Sindacati e insegnanti questo pomeriggio manifesteranno ancora nei pressi del parlamento, tornando a chiedere ascolto per le loro istanze. E stamattina Renzi, intervenendo a Radio Anch’io, ha glissato sull’ipotesi precettazione: forse il preludio a un ammorbidimento. Dunque, in questa vigilia di guerra tra ‘’pezzi’’ che fanno parte del medesimo Stato, c’e’ solo da augurarsi che i due fronti trovino il modo di tornare a parlarsi.
Intanto, vale la pena di riflettere sulle parole pronunciate ieri dal presidente della Repubblica Sergio Mattarella, inaugurando la Fiera del libro di Torino: ‘’l’Italia è troppo condizionata dal malaffare e dalla corruzione: siamo in presenza di una concezione rapinatoria della vita”. Ecco, magari ricordarselo, ogni tanto, che proprio una buona scuola e’ il miglior antidoto a questa erratissima e dannosa ‘’concezione’’ della vita, primo e più grave handicap del nostro paese.
Scuola di relazioni industriali La Sapienza – Diario del lavoro
Le relazioni industriali non stanno vivendo un periodo felice. Al contrario, sono molte le difficoltà che si accavallano per la debolezza degli attori sociali, per l’incertezza delle vicende economiche, per il cambiamento frenetico della legislazione. Con l’intento di fornire strumenti validi a coloro che di relazioni industriali vivono, l’Unità di ricerca Lavoro e Organizzazioni presso il Dipartimento di Scienze Sociali ed Economiche dell’Università La Sapienza di Roma e il Dario del lavoro, hanno organizzato una Scuola di relazioni industriali, che aprirà le attività mercoledi 21 maggio. I corsi si svolgeranno da maggio a ottobre, articolati in 6 sessioni di studio. Le lezioni si terranno a Roma, nelle sedi della La Sapienza e a Villa Piccolomini.

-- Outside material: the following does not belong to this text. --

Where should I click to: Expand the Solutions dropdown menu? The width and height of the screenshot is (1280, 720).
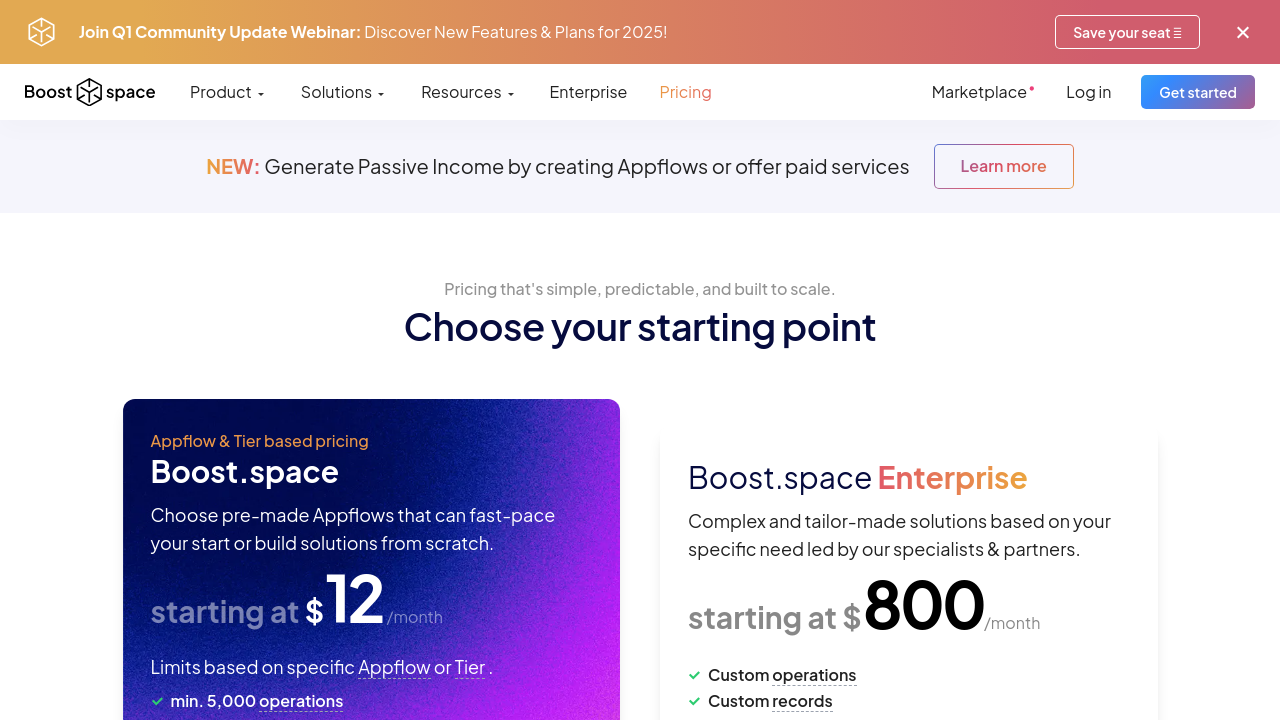342,92
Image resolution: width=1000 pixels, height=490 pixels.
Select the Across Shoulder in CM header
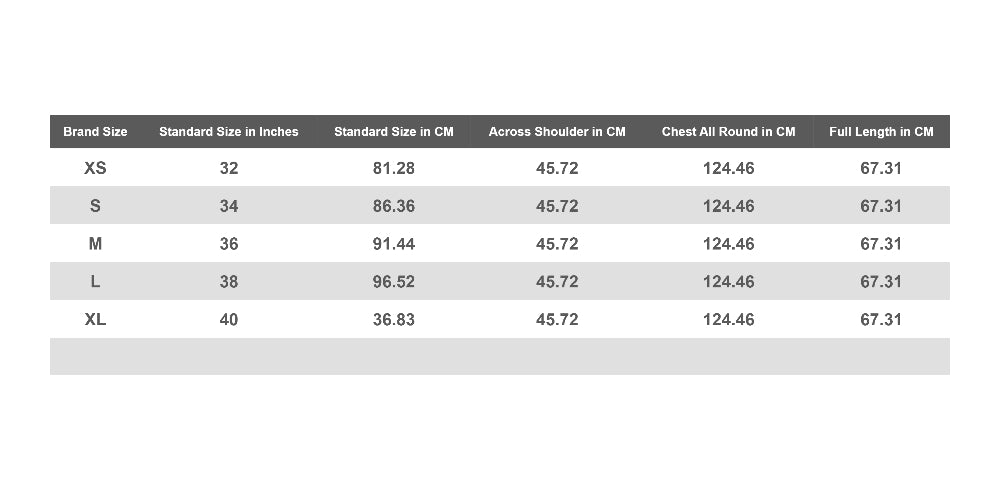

Direttori della Scuola sono Domenico Carrieri e Massimo Mascini.
Contrattazione
La multinazionale delle telecomunicazioni Alcatel Lucent ha confermato la volontà di cedere lo stabilimento di Trieste alla statunitense Flextronics, così come, nel settore aeronautico, l’Alenia Aermacchi ha ufficializzato la procedura per la cessione dello sito di Capodichino ad Atitech, con relativo passaggio di 178 lavoratori. A seguito della procedura di licenziamenti aperta dal colosso francese della distribuzione Auchan, si è svolto invece il primo atto di una vertenza che mette a rischio 1.500 lavoratori in tutta Italia, di cui 50 a Taranto.
Prosegue il confronto azienda-sindacati sulla delicata vertenza Whirlpool, nel tentativo di individuare soluzioni alternative alle chiusure, e relativi esuberi, previsti dal piano. Per il subentro della Blutec a Fca nello stabilimento di Termini Imerese, si è invece tenuto oggi il primo incontro di verifica.
Infine, per la vertenza relativa a Mercatone Uno, è stato siglato l’accordo che concede la cassa integrazione straordinaria a 3071 lavoratori, mentre nel campo degli alimentaristi è stato siglato il rinnovo dell’integrativo del gruppo Sanpellegrino per il triennio 2015-2017.